What is needed: Rewrite the rows below, replacing each "Instruction" with "Step" and leaving everything else unchanged.

Word and element location data
%%

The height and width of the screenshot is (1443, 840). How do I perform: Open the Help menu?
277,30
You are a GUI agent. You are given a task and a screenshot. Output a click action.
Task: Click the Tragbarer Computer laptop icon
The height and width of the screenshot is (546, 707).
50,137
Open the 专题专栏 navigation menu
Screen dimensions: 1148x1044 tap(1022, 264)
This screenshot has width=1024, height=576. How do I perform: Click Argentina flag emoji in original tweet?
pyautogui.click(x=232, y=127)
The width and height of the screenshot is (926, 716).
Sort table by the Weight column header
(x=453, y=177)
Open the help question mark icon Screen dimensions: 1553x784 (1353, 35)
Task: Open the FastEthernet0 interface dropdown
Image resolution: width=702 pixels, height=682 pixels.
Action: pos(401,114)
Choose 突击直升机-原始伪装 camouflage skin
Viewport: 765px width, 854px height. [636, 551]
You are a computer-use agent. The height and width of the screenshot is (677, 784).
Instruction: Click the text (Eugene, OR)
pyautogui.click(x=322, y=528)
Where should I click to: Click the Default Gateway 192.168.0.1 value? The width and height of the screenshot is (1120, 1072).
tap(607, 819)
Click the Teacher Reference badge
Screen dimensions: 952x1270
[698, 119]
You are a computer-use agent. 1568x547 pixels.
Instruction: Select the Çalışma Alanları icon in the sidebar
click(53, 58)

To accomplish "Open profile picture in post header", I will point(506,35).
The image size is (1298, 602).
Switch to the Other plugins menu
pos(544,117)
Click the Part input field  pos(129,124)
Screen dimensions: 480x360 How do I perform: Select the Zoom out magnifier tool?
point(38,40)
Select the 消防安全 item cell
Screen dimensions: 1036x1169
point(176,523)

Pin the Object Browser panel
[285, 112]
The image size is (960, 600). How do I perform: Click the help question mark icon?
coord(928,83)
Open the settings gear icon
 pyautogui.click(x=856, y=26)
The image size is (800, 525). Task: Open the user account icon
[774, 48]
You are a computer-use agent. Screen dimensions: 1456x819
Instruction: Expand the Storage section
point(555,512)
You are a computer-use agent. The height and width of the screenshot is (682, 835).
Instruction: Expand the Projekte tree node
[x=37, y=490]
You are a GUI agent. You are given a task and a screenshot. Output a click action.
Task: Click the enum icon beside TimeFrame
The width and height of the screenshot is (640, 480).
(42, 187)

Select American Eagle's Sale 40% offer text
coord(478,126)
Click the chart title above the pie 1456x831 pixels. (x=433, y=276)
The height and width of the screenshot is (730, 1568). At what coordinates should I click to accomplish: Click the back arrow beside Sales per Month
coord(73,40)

%%

Exercise result:
The height and width of the screenshot is (1443, 840). How do I perform: Open the Help menu?
277,30
You are a GUI agent. You are given a task and a screenshot. Output a click action.
Task: Click the Tragbarer Computer laptop icon
The height and width of the screenshot is (546, 707).
50,137
Open the 专题专栏 navigation menu
Screen dimensions: 1148x1044 tap(1022, 264)
This screenshot has width=1024, height=576. How do I perform: Click Argentina flag emoji in original tweet?
pyautogui.click(x=232, y=127)
The width and height of the screenshot is (926, 716).
Sort table by the Weight column header
(x=453, y=177)
Open the help question mark icon Screen dimensions: 1553x784 (1353, 35)
Task: Open the FastEthernet0 interface dropdown
Image resolution: width=702 pixels, height=682 pixels.
Action: pos(401,114)
Choose 突击直升机-原始伪装 camouflage skin
Viewport: 765px width, 854px height. [636, 551]
You are a computer-use agent. The height and width of the screenshot is (677, 784).
Step: Click the text (Eugene, OR)
pyautogui.click(x=322, y=528)
Where should I click to: Click the Default Gateway 192.168.0.1 value? The width and height of the screenshot is (1120, 1072).
tap(607, 819)
Click the Teacher Reference badge
Screen dimensions: 952x1270
[698, 119]
You are a computer-use agent. 1568x547 pixels.
Step: Select the Çalışma Alanları icon in the sidebar
click(53, 58)

To accomplish "Open profile picture in post header", I will point(506,35).
The image size is (1298, 602).
Switch to the Other plugins menu
pos(544,117)
Click the Part input field  pos(129,124)
Screen dimensions: 480x360 How do I perform: Select the Zoom out magnifier tool?
point(38,40)
Select the 消防安全 item cell
Screen dimensions: 1036x1169
point(176,523)

Pin the Object Browser panel
[285, 112]
The image size is (960, 600). How do I perform: Click the help question mark icon?
coord(928,83)
Open the settings gear icon
 pyautogui.click(x=856, y=26)
The image size is (800, 525). Task: Open the user account icon
[774, 48]
You are a computer-use agent. Screen dimensions: 1456x819
Step: Expand the Storage section
point(555,512)
You are a computer-use agent. The height and width of the screenshot is (682, 835).
Step: Expand the Projekte tree node
[x=37, y=490]
You are a GUI agent. You are given a task and a screenshot. Output a click action.
Task: Click the enum icon beside TimeFrame
The width and height of the screenshot is (640, 480).
(42, 187)

Select American Eagle's Sale 40% offer text
coord(478,126)
Click the chart title above the pie 1456x831 pixels. (x=433, y=276)
The height and width of the screenshot is (730, 1568). At what coordinates should I click to accomplish: Click the back arrow beside Sales per Month
coord(73,40)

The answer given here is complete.